I believe the new big thing for charities (and something Roger Craver from picked up in his latest blog) is something really old fashioned: talking to your donors face to face. Especially mid value donors and bequests.

The charities that grow and raise more money for their beneficiaries are those with a long term view. They have a cohesive, coordinated and focused strategy.

With only 301 charities (1%) accounting for half of total revenue in Australia it is relatively easy to get hold of some really fascinating data. Especially when many of the larger charities collaborate in Pareto’s annual benchmarking exercise.

Pareto Benchmarking screenshot

Let’s take direct mail.  If you haven’t already got a large database of donors through direct mail, the costs of donor acquisition, setting up a team and database, bringing in the right skills and more can mean it will take years to break even from fundraising in this way.

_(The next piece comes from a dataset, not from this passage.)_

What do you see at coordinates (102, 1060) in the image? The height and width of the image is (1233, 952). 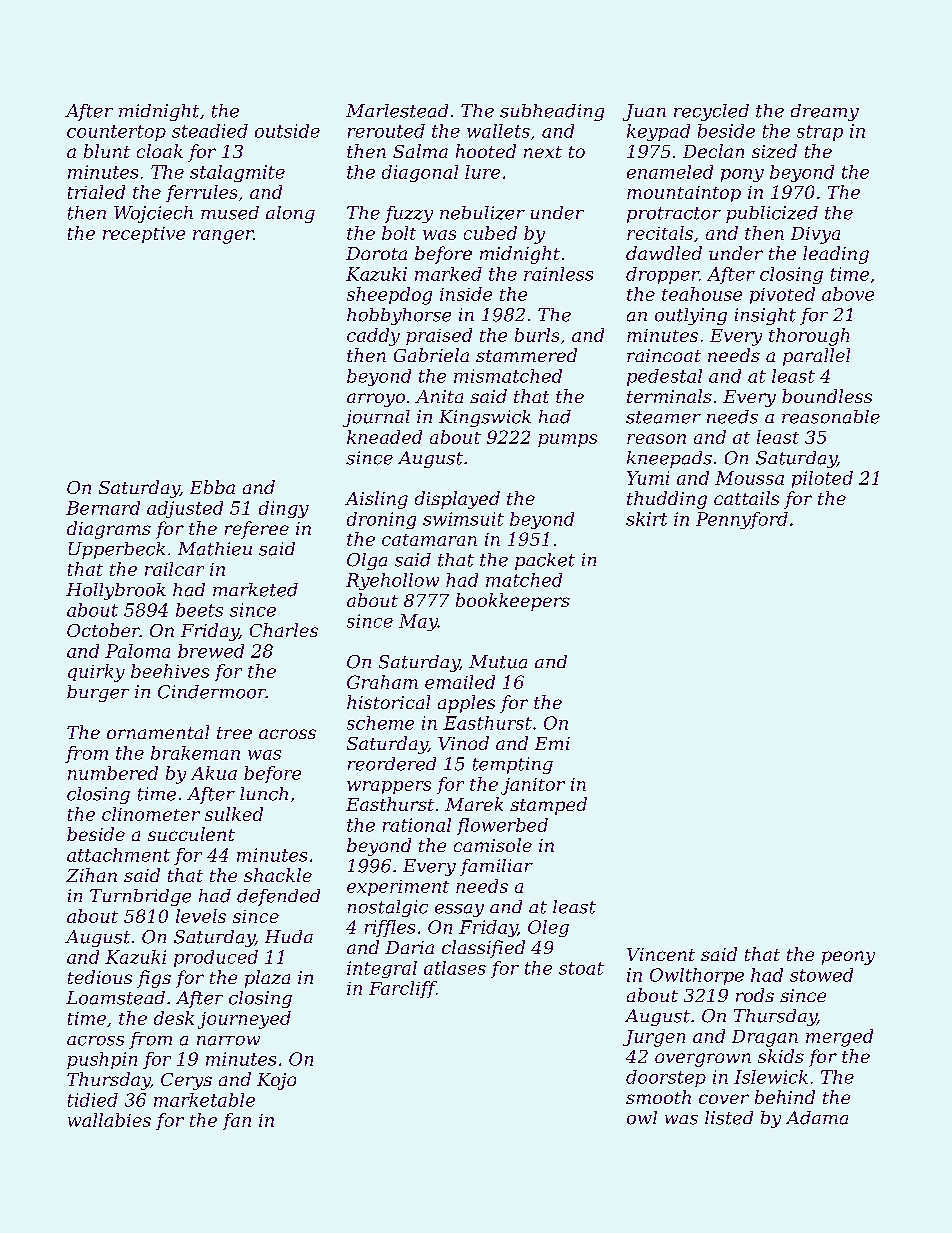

Even though direct mail is still the largest source of donors in Australia (and many other countries, including USA) it could be a marginal activity to start with. And there could be better options for many.

But if you look at the data and can work ‘without silos’, direct mail integrated with legacies and major donors – using mail, phone and shanks’ pony (visit donors) – you can make this combined approach the best long term bet for your cause.

Take this example, based on real data and modelled for a new entrant to direct mail in Australia.

The charity invests $1m per annum, for five years, on direct mail acquisition.  Other costs such as ongoing house mailings, calling donors for regular (monthly) gifts, thanking, processing and developing packs are additional to that million but included in the model.

After ten years the charity would have raised over $7m net.  A lot of effort and risk for what is an OK return.

However, what if the charity ‘lifted’ the values of some of these donors through major donor activities? Applying the growth that we have seen the best charities get through their major donor programs, and including some costs for staff and materials, we end up with $13.6m.  Now we are talking growth!

And what if they were great at legacy fundraising too? Well, they’d be up at $21.3m net, with an annual net income looking forward in excess of $3m which is pretty much in the bag.  A superb, reliable and expandable revenue.

Here it is illustrated:

LTV_Acq_Model_10years_2016_showing importance of beq and md fixed costs set
A great chart for your board when you are after investment, and a great approach for breaking down those internal silos.